Al Goldstein

No. 81
- Position: End

Personal information
- Born: January 8, 1936 Brooklyn, New York, U.S.
- Died: October 14, 1991 (aged 55) West Bloomfield, Michigan, U.S.
- Listed height: 6 ft 0 in (1.83 m)
- Listed weight: 204 lb (93 kg)

Career information
- High school: Lafayette (Brooklyn)
- College: North Carolina
- NFL draft: 1959 (10th round, 117th overall pick)
- AFL draft: 1960 (1st round)

Career history
- Oakland Raiders (1960);

Awards and highlights
- First-team All-American (1958); First-team All-ACC (1958); Second-team All-ACC (1959);

Career AFL statistics
- Receptions: 27
- Receiving yards: 354
- Total touchdowns: 2
- Stats at Pro Football Reference

= Al Goldstein (American football) =

American football player (1936–1991)

Alan Goldstein (January 8, 1936 – October 14, 1991) was an American football player. He was a first-team All-American end at the University of North Carolina at Chapel Hill in 1958 and played professional football for the Oakland Raiders during their inaugural 1960 season.

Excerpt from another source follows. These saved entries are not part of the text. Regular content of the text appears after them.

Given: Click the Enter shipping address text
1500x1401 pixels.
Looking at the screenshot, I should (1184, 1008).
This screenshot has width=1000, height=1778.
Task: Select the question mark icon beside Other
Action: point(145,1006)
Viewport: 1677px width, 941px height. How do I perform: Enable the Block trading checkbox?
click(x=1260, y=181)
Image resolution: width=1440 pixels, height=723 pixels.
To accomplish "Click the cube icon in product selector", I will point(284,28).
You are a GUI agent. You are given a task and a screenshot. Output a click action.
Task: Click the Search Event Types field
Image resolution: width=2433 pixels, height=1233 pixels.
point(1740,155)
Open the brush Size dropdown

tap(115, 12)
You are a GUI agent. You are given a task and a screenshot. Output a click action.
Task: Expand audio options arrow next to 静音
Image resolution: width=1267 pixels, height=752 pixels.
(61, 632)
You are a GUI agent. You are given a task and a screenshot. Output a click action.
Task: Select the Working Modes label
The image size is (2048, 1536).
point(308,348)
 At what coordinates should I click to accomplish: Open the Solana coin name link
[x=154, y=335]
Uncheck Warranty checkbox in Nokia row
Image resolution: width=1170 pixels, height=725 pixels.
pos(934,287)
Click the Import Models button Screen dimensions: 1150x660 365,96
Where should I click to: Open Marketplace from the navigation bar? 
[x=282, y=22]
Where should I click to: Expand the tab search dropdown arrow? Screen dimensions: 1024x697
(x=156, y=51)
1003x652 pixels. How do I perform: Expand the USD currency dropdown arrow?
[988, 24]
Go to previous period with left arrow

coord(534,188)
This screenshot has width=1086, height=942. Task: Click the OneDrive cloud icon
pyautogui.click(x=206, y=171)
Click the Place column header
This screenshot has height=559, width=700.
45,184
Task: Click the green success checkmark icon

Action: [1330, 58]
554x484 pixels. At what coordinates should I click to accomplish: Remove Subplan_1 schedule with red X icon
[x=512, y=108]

Goldstein was born and raised in Brooklyn, New York, and graduated from Lafayette High School. He then attended the University of North Carolina where he played college football at the end position for the North Carolina Tar Heels football team from 1957 to 1959. As a junior, he was selected by the Football Writers Association of America and the Newspaper Enterprise Association as a first-team end on their respective 1958 College Football All-America Teams.

Goldstein was drafted by the Los Angeles Rams in the 10th round of the 1959 NFL draft. He opted instead to play in the newly formed American Football League. He appeared in 14 games for the Oakland Raiders during the inaugural 1960 AFL season, compiling 27 receptions for 354 yards and one touchdown. He died in 1991 at age 55 in West Bloomfield, Michigan.